Für Kerber gibt es nur ein Szenario, bei dem sie den Halbfinaleinzug beim Saisonfinale der besten Tennis-Damen verpassen würde. Die Nummer eins scheitert nur, wenn sie am Donnerstag (13.30 Uhr) gegen Madison Keys aus den USA in zwei Sätzen verliert und Simona Halep vorher in zwei Sätzen gegen die Slowakin Dominika Cibulkova den Kürzeren gezogen hat. Kerber sagt, sie erwarte gegen die Top-Ten-Spielerin Keys „ein ganz anderes Spiel”. Keys schlage zum Beispiel noch härter auf. „Aber ich freue ich mich einfach auf das Match.”

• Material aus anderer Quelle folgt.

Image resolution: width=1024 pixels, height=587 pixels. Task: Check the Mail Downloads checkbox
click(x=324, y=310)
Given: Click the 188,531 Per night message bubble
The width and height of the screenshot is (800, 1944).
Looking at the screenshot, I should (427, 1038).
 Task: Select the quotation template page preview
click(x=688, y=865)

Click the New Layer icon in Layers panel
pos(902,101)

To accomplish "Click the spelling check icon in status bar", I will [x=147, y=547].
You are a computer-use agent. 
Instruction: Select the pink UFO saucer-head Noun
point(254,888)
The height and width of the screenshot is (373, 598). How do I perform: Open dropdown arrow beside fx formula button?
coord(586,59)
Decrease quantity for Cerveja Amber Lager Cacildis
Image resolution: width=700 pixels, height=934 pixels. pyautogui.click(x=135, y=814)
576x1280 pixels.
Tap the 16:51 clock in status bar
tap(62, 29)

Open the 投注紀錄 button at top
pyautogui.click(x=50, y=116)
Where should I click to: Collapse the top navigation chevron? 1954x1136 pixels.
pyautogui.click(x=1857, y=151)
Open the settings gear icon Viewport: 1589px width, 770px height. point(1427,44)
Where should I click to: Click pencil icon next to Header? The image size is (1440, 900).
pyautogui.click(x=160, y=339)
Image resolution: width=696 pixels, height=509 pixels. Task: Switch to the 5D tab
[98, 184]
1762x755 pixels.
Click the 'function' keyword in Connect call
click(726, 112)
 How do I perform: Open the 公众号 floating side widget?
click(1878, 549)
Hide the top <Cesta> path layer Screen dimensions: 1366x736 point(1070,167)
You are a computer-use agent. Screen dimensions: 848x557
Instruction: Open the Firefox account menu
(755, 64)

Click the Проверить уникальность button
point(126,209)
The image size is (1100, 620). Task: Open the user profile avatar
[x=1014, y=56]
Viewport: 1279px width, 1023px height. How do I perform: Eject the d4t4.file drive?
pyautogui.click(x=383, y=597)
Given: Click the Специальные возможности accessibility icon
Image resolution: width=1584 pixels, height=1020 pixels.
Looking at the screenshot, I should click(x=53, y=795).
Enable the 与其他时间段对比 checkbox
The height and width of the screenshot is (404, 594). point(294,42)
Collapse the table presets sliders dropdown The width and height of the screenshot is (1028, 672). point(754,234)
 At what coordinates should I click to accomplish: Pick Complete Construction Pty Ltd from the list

Noch ist sie bei ihren vorherigen drei Teilnahmen nie so weit vorgedrungen. Doch in ihrem herausragenden Jahr 2016 hat sich für die Norddeutsche viel verändert. Als erste Deutsche seit Graf gewann sie Grand-Slam-Turniere. Am Dienstag nahm die 28-Jährige die Auszeichnung als Nummer eins zum Jahresende entgegen. Sie erhielt eine Trophäe und einen Ring zur Erinnerung. Während der US Open Mitte September hatte sie die Amerikanerin Serena Williams abgelöst und war als zweite Deutsche nach Steffi Graf zur Weltranglisten-Ersten aufgestiegen.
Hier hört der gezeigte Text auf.